The court reached this conclusion despite its view that (apart from the budget) the claimant would have been able to make out a very good case on detailed assessment for the costs being claimed. Subject to any appeal (for which permission has been given) the decision suggests that where a party fails to comply with the requirements of the costs management regime, and in particular the obligation to update its costs budget, it is unlikely that it will be able to recover the extra costs even if those costs were reasonable and proportionate.
The underlying case was a defamation claim brought by a social worker involved in both the Victoria Climbié and Baby P cases in respect of defamatory articles published in The Sun newspaper. The proceedings were settled shortly before trial, and the claimant was entitled to its costs on the standard basis (i.e. it could recover costs which were reasonable and proportionate, with any doubt as to reasonableness being resolved in favour of the defendant).
The case was dealt with under the pilot Defamation Proceedings Costs Management Scheme, which requires the parties to prepare detailed costs budgets and update them as necessary. To the extent the budgets are not agreed between the parties, the court will approve or disapprove each side’s budget. If the court assesses a party’s costs on the standard basis, it will have regard to the last approved budget and will not depart from it unless satisfied that there is good reason to do so.
In this case the claimant exceeded its approved costs budget by close to £270,000 (claiming £650,137 compared to a budget of £381,305). This was mainly due to an overspend in relation to disclosure (£87,556 against a budget of £11,250) and witness statements (£228,891 against a budget of £12,487). In all other categories the costs were either within budget or exceeded the budget figure by only a relatively modest amount.
The claimant did not keep either the defendant or the court informed of the fact that its budget was being exceeded. Although the defendant had also exceeded its budget, it had informed the claimant of the costs being incurred and ultimately revised its budget.
The court (Master Hurst in the Senior Courts Costs Office) considered, as a preliminary issue, whether there was good reason to depart from the court approved costs budget.
The claimant argued that the tactics adopted by the defendant gave rise to extra work which justified the overspend and meant there was good reason to depart from the budget. Although Master Hurst said he had “no doubt whatsoever” that the claimant would be able to argue very strongly that the costs incurred were both reasonable and proportionate, he found there was not good reason to depart from the budget. In reaching this conclusion, he said:
“The provisions of the Practice Direction are in mandatory terms.
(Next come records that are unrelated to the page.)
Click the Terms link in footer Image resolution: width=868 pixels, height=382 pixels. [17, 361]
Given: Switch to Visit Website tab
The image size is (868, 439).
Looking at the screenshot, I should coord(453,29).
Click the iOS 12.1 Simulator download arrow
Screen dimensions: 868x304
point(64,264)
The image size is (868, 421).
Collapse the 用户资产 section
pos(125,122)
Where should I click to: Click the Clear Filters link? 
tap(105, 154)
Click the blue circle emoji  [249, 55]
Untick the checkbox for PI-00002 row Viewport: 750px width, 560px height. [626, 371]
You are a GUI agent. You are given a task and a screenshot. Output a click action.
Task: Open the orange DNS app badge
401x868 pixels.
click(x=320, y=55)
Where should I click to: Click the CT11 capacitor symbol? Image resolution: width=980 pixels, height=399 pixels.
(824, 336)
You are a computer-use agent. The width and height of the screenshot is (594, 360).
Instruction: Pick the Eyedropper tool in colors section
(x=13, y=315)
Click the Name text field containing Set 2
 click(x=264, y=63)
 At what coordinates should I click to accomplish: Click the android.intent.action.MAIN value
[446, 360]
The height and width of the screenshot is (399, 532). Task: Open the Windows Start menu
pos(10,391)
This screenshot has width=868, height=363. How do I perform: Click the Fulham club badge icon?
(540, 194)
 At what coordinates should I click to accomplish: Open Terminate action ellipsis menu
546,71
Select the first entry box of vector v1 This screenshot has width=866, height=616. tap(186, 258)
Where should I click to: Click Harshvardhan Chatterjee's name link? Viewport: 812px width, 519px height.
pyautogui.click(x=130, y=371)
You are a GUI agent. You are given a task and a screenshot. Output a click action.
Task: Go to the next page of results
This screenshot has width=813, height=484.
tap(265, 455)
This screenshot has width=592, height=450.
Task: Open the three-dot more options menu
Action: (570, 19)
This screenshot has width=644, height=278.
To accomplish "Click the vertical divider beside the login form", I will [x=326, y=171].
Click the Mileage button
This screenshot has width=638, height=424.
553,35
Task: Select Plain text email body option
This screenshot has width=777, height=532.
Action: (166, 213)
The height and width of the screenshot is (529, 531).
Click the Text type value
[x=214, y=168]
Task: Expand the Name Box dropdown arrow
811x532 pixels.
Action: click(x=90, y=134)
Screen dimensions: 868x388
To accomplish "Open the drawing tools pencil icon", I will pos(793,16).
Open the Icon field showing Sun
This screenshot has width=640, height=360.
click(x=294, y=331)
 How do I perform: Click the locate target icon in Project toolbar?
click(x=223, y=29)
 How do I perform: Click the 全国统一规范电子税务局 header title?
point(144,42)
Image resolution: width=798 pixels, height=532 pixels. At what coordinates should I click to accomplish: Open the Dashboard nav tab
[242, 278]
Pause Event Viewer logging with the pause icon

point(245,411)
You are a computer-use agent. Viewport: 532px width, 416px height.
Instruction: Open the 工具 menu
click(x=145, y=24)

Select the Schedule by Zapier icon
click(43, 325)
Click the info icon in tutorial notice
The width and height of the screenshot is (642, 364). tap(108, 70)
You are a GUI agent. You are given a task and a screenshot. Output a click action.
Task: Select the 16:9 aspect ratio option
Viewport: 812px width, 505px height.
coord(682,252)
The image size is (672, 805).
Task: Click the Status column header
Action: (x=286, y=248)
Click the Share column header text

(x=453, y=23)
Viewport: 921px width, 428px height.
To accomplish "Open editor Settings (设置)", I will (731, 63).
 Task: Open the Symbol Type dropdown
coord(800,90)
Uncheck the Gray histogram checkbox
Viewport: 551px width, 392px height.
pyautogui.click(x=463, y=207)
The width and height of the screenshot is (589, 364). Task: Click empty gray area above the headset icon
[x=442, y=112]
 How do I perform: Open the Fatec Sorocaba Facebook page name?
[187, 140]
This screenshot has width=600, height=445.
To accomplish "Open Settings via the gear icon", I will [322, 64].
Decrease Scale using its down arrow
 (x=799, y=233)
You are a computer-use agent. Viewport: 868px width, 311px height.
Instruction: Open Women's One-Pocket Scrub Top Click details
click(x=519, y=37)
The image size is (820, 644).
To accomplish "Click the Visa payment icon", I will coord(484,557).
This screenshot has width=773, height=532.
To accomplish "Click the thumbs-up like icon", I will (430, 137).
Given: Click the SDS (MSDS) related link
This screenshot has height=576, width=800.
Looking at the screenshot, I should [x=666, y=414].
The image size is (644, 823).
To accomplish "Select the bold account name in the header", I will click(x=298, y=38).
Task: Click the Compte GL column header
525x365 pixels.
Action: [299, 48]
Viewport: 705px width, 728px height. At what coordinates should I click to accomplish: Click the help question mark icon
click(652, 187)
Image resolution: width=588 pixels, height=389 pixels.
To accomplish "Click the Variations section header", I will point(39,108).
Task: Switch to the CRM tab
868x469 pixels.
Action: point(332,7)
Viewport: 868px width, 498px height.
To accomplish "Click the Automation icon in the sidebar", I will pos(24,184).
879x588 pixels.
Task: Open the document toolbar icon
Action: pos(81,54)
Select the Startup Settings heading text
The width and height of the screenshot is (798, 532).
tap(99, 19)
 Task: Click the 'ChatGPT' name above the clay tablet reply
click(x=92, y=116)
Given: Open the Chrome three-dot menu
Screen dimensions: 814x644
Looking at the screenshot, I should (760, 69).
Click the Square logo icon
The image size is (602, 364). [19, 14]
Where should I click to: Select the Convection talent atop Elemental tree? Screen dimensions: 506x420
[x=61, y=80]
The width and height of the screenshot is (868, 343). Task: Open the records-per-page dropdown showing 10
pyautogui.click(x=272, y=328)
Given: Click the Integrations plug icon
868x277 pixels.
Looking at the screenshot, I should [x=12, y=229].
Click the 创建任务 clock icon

Each party must prepare a costs budget or revised costs budget…, each party must update its budget…, solicitors must liaise monthly to check that the budget is not being or is likely to be exceeded…. The objective of the Direction is to manage the litigation so that the costs of each party are proportionate to the value of the claim and reputational issues at stake, and so that the parties are on an equal footing…. I am forced to the conclusion that if one party is unaware that the other party’s budget has been significantly exceeded, they are no longer on an equal footing, and the purpose of the cost management scheme is lost”.
This case illustrates the dangers of failing to comply with the provisions of the costs management regime, where it applies in a given case.
Although this case related to the defamation pilot, the position is likely to be the same under the costs management procedures which will apply to all multi-track cases commenced in the county court or the High Court (with the exception of the Commercial Court) from next April – see post. Those rules similarly provide that, when assessing costs, the court will have regard to a party’s last approved or agreed budget and will not depart from it unless satisfied that there is good reason to do so.